Jeder Mensch kennt das Gefühl von Angst. Ohne Angstgefühle hätte die Menschheit nicht überlebt. Angst als biologisch gesunde Reaktion warnt vor Gefahren und führt zu einer physiologischen Aktivierung, so dass wir z. B. flüchten oder kämpfen können.
Was ist eine Angststörung?
Sie fragen sich vielleicht: Worin unterscheidet sich Angst als evolutionären Überlebensmechanismus von einer Angststörung? Von einer Angststörung spricht man dann, wenn Angstgefühle fälschlicherweise bzw. auf bestimmte Reize/Situationen als übermäßig gefährlich erlebt werden. Der Lebensalltag und die Lebensqualität können dadurch deutlich eingeschränkt werden.
Die Auslöser der Angst sind ebenfalls vielfältig. Im Grunde können wir vor allem Angst haben, was es gibt und vor vielem, was es nicht gibt. Die Liste der Phobien ist schier endlos.

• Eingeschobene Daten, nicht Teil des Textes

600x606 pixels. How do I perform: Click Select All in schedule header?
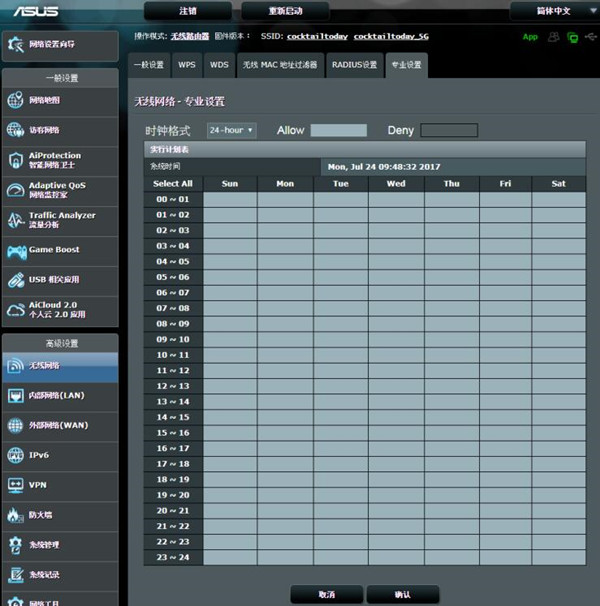point(173,183)
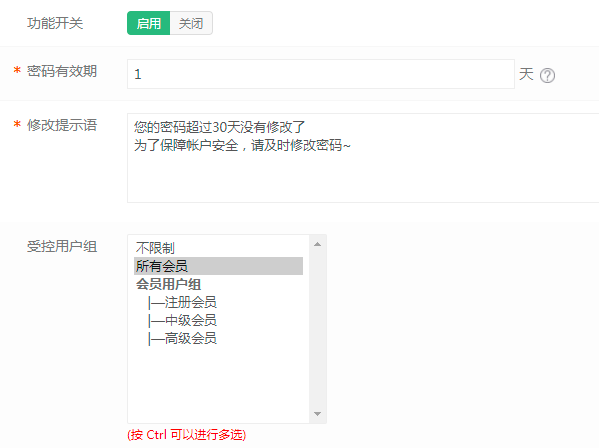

Der Teufelskreis der Angst
Angsterleben spielt sich auf verschiedene Ebenen ab, die interagieren: Körperliche Reaktionen, katastrophisierende Gedanken und Verhalten verstärken sich wechselseitig. Eine scheinbar Entlastung ist zunächst, sich angstauslösenden Situationen nicht mehr auszusetzen. Allerdings: Vermeidung hält Angst aufrecht bzw. verstärkt Angsterleben, da nie die Erfahrung gemacht wird, dass die Situation meisterbar ist.
Was ist Hypnose?
Die Hypnose ist ein Verfahren, das über das Unterbewusstsein einen Zugang zur inneren Welt schafft. Die moderne Hirnforschung konnte aber zeigen, dass Personen unter Hypnose wach und aufmerksam sind. Die Trance ist also vielmehr ein Zustand tiefer Entspannung, in der der Klient seine Aufmerksamkeit auf etwas Bestimmtes richtet.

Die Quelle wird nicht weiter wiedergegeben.